-- Begin Working data --

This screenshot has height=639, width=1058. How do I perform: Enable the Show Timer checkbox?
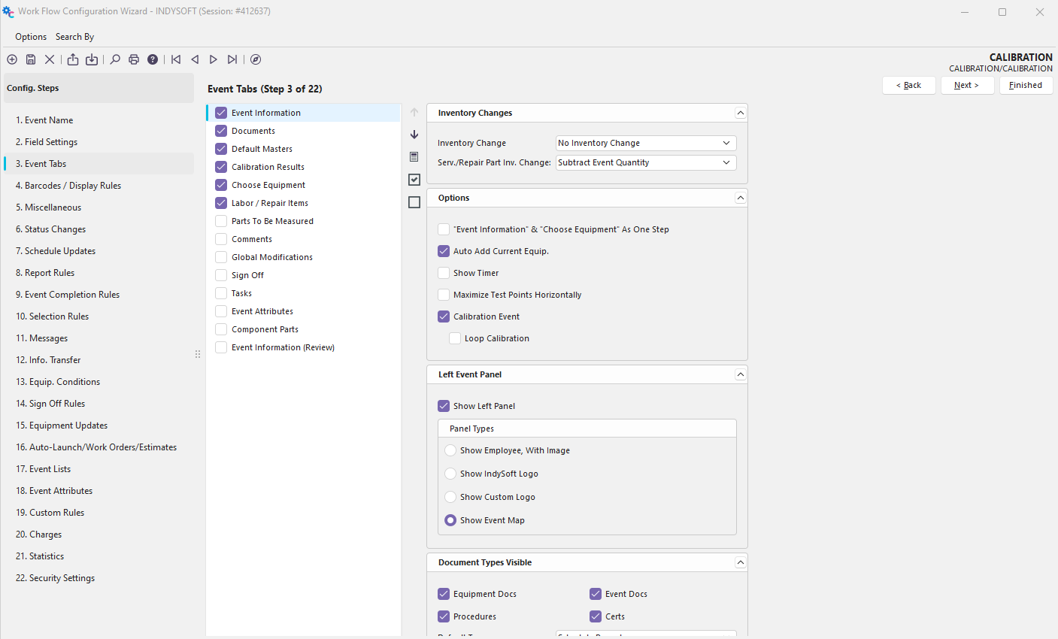pos(444,273)
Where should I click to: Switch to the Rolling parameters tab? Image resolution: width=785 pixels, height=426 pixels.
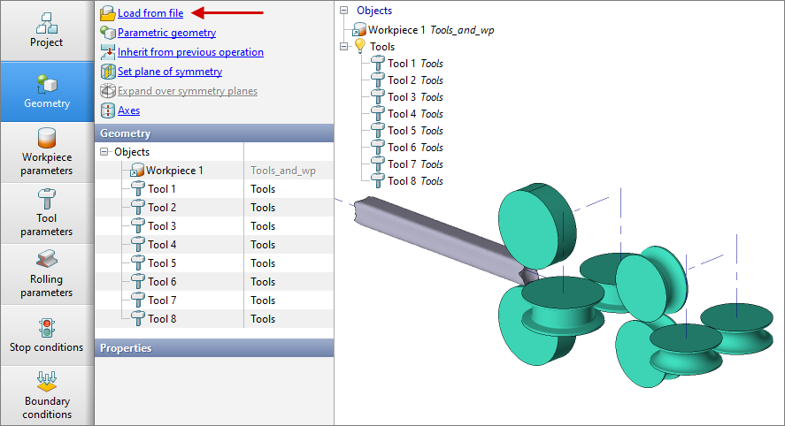(x=47, y=273)
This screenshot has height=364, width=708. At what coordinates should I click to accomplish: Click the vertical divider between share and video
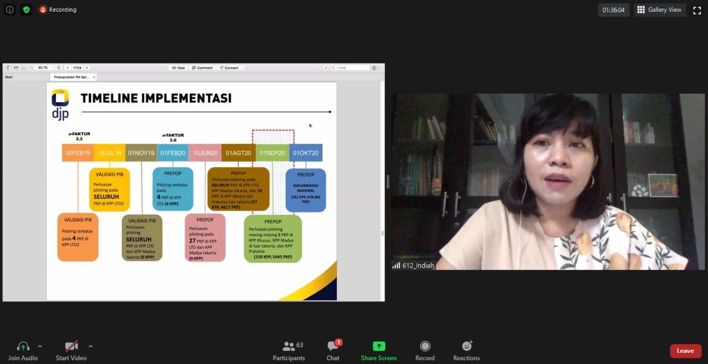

-- End Working data --

Stated exercise: Put the material above into a JSON list of strings, one string per line, skipping blank lines and leaving out the pictures.

Correct response:
[
  "This screenshot has height=639, width=1058. How do I perform: Enable the Show Timer checkbox?",
  "pos(444,273)",
  "Where should I click to: Switch to the Rolling parameters tab? Image resolution: width=785 pixels, height=426 pixels.",
  "(x=47, y=273)",
  "This screenshot has height=364, width=708. At what coordinates should I click to accomplish: Click the vertical divider between share and video"
]